Input material START
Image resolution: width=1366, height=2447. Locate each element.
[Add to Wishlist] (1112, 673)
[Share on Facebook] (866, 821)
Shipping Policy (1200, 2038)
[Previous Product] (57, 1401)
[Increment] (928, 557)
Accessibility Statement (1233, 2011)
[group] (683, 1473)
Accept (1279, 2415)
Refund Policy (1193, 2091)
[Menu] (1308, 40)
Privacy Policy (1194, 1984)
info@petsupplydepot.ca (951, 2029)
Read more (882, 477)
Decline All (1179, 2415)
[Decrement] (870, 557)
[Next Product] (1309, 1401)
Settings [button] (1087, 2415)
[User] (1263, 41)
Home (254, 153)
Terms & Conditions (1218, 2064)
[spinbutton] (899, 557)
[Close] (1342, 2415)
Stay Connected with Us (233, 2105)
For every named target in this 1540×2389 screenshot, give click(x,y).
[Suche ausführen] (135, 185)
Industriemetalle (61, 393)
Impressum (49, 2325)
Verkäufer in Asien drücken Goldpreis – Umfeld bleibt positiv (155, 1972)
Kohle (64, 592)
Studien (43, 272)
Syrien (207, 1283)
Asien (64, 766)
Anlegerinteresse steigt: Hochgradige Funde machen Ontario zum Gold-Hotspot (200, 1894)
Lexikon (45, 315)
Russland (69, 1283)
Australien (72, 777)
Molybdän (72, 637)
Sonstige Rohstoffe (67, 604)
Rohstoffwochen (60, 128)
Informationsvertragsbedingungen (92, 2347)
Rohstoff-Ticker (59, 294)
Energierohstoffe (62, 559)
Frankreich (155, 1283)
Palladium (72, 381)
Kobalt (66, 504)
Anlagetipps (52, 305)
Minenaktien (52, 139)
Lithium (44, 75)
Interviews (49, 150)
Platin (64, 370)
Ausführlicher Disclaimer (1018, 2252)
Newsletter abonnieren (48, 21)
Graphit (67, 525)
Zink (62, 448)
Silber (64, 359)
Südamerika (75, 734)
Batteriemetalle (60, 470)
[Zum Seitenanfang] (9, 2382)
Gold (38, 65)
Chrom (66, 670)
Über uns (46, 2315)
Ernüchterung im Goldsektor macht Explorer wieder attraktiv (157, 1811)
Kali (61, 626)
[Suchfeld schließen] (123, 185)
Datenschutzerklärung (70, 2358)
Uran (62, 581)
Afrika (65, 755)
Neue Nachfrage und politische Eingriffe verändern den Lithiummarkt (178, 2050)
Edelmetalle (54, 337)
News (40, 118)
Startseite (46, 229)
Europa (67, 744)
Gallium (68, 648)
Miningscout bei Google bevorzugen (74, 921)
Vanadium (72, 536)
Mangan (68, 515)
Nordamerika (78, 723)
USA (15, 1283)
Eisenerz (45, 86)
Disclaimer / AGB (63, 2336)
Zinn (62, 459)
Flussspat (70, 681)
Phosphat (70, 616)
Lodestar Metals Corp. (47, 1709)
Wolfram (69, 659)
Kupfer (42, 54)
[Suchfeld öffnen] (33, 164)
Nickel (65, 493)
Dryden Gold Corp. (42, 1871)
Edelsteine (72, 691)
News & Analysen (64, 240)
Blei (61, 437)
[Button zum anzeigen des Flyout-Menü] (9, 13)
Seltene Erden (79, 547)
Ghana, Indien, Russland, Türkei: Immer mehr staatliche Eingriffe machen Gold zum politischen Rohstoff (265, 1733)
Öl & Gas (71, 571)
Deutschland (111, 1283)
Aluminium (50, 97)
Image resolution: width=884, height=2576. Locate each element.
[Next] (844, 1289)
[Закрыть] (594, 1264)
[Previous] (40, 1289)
Input material END
Go through the listing above and write out exactly the lines starting with the one holding "Datenschutzerklärung (70, 2358)" and running through the one holding "Eisenerz (45, 86)", ends included, and no others.

Datenschutzerklärung (70, 2358)
Uran (62, 581)
Afrika (65, 755)
Neue Nachfrage und politische Eingriffe verändern den Lithiummarkt (178, 2050)
Edelmetalle (54, 337)
News (40, 118)
Startseite (46, 229)
Europa (67, 744)
Gallium (68, 648)
Miningscout bei Google bevorzugen (74, 921)
Vanadium (72, 536)
Mangan (68, 515)
Nordamerika (78, 723)
USA (15, 1283)
Eisenerz (45, 86)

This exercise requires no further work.